Yanklowitz and the Arizona Jews for Justice team launched a mobile cooling van, with the support of the City of Phoenix, to give relief to individuals experiencing homelessness during extreme heat. Yanklowitz and the Arizona Jews for Justice team added the "Let's be Better Humans" humanitarian bus to their outreach approach. In 2025, Yanklowitz expanded the bus project to also serve low income families by opening the Shalom Pantry. Yanklowitz has worked to support people recovering from addiction. Yanklowitz has organized in the Jewish community for criminal justice reform and the abolition of the death penalty.
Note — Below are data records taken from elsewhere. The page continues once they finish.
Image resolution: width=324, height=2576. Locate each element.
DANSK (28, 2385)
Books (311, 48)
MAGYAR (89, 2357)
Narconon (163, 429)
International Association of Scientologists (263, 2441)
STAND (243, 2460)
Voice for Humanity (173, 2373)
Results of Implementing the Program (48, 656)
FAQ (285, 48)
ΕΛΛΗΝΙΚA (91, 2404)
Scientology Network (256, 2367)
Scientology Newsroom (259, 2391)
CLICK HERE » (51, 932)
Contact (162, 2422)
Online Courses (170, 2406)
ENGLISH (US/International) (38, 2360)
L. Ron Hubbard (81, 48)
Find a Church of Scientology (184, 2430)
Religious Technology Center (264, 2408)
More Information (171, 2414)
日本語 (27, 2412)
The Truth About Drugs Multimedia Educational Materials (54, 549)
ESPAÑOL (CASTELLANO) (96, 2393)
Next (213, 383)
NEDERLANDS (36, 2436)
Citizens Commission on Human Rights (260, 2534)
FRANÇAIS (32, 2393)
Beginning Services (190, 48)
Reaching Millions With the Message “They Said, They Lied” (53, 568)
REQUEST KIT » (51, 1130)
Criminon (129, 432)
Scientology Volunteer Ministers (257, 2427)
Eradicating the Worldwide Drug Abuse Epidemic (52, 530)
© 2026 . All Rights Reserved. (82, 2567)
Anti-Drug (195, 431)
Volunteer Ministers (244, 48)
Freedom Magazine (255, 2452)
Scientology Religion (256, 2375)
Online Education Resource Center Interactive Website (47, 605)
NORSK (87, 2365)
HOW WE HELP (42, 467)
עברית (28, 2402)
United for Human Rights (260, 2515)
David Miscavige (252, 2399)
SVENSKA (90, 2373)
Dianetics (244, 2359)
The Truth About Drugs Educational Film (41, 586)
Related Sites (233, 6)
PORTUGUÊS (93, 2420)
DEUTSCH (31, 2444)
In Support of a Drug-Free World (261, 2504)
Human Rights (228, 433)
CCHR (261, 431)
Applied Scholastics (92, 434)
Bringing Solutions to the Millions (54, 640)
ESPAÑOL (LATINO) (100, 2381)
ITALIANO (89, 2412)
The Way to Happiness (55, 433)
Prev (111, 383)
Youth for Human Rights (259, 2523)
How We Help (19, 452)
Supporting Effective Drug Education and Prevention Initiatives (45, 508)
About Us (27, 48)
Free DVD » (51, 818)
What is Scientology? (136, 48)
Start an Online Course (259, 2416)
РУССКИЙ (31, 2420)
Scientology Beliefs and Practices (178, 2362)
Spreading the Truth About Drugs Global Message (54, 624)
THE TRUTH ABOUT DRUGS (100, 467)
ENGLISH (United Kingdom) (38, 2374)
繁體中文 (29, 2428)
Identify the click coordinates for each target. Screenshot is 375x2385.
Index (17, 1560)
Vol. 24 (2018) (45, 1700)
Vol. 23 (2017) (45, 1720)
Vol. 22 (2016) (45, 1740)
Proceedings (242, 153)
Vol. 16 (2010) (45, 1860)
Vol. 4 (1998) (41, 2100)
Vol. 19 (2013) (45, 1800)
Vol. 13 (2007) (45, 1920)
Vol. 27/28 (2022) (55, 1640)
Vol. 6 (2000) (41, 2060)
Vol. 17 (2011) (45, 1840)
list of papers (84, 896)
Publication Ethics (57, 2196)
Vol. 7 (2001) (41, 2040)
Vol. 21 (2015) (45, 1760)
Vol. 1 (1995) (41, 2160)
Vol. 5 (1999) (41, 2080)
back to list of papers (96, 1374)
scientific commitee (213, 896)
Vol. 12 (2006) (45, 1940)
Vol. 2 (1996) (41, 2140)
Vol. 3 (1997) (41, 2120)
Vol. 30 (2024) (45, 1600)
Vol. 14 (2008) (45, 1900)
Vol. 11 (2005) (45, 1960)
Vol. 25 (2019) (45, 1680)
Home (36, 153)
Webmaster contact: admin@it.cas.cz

In 2015, Yanklowitz donated his kidney to a stranger. He has advocated for a regulated organ market, cadaveric organ donation, as well as for living kidney donation.

In 2012, Yanklowitz co-founded "Jews for Human Rights in Syria" and has worked closely with Syrian refugees, including hosting new refugee families annually at his home for Thanksgiving.

== Jewish veganism ==
Yanklowitz is vegan. He founded SHAMAYIM: Jewish Animal Welfare (previously known as the Shamayim V'Aretz Institute), an animal welfare and spiritual activism center.

Yanklowitz has written extensively on questions of Jewish veganism and vegetarianism. He has argued that Jewish animal ethics can encompass both speciest frameworks and more egalitarian frameworks. Yanklowitz has opposed the shackle-and-hoist method of slaughter.

Yanklowitz was featured in the 2019 documentary A Prayer for Compassion about veganism and spirituality.

== Publications ==
Yanklowitz has published over 30 books.

In 2022, Yanklowitz was a finalist for a book award with Indies Books, and he won a Silver medal book award in 2023, and in 2015 was also a finalist for a book award with the Jewish Book Council.

==Personal life==
Yanklowitz is married to Shoshana, has four biological children, has fostered children, and lives in Scottsdale. Yanklowitz himself underwent an Orthodox conversion to Judaism, as he is the son of a Jewish father and a Christian mother.